EU: we want US climate bill to succeed
BRUSSELS (AP) - The Europe Union wants a U.S. climate change bill to succeed so the United States can move swiftly to curb greenhouse gas emissions, EU Commission President Jose Manuel Barroso said Friday.
Barroso said Europe was closely watching U.S. lawmakers as they discuss the Waxman-Markey bill that would set up a cap-and-trade program to limit how much carbon dioxide power plants and other major polluters could release.
"We want the U.S. to go as far and as fast as they can on climate change," Barroso said. "We want Waxman-Markey to succeed. ... Rarely, perhaps, has U.S. domestic legislation been so carefully monitored internationally."
"President Obama’s personal commitment ... has amounted to nothing less than a sea-change in the U.S. position. His leadership means that the United States is now back at the table (at international climate change talks)," Barroso said.
U.S. carbon dioxide emissions from the burning of fossil fuels have been increasing at about 1 percent a year and are expected to continue to go up if no mandatory reductions are required.
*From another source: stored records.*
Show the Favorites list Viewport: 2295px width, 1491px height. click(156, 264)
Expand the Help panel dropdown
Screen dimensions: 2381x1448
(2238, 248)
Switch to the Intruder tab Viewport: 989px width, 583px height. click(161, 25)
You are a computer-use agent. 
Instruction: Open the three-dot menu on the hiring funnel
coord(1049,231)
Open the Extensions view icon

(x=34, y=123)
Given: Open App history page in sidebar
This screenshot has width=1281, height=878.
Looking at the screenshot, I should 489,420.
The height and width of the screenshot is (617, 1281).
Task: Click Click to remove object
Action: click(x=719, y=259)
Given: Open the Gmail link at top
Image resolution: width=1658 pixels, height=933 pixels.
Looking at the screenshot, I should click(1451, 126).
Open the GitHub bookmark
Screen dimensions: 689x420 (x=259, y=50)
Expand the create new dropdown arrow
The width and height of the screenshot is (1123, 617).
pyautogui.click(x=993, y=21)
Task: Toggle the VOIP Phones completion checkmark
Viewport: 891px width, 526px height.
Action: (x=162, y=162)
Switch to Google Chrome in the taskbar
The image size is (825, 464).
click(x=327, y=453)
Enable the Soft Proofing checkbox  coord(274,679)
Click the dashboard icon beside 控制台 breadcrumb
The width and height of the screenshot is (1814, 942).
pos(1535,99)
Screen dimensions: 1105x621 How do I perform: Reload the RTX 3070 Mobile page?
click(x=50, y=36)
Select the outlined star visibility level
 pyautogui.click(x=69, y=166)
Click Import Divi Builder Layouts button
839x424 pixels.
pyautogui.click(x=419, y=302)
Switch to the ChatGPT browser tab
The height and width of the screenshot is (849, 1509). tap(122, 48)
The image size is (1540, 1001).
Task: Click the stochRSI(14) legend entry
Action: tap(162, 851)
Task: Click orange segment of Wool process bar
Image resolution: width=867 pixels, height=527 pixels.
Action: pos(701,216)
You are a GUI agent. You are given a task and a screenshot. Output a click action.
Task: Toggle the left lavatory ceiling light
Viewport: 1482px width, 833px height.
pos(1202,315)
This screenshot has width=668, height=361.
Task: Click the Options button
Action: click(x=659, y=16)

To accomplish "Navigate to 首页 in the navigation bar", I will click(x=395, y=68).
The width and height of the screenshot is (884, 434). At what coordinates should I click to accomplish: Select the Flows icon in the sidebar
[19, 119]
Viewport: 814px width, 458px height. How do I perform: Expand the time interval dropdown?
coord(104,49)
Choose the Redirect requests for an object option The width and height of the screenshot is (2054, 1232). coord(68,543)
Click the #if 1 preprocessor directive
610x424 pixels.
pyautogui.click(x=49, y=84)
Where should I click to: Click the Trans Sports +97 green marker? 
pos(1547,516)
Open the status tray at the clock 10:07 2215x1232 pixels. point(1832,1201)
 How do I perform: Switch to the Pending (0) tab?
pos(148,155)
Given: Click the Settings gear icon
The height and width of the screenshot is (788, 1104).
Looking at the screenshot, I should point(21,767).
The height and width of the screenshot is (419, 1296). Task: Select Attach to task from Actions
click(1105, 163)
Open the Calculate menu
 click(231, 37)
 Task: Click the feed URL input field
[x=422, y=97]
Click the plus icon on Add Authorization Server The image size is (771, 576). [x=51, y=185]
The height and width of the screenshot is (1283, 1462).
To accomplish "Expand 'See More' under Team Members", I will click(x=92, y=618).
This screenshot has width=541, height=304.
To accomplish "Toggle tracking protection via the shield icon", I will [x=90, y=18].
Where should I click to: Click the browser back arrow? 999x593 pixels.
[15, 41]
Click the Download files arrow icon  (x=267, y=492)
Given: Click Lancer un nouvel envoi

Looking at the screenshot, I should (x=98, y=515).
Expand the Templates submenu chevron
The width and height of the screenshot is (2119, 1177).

EU Environment Commissioner Stavros Dimas said that the heads of the G8 group of developed countries had "a great opportunity" at a July 8-10 meeting in L’Aquila, Italy, to agree on deeper reductions in carbon dioxide emissions for a new global pact later this year.
"We need a breakthrough right now," he said.
Neither the U.S., Japan nor the EU has so far committed to making cuts of between 25 percent and 40 percent by 2020 that U.N. scientists say are needed to avoid a catastrophic rise in sea levels, harsher storms and droughts and climate disruptions.
Developing countries are calling on industrialized nations to promise major emission reductions when they discuss a new global climate change pact in Copenhagen in December.
The U.S. has not laid out any target so far but this week ruled out a 40 percent cut below 1990 levels.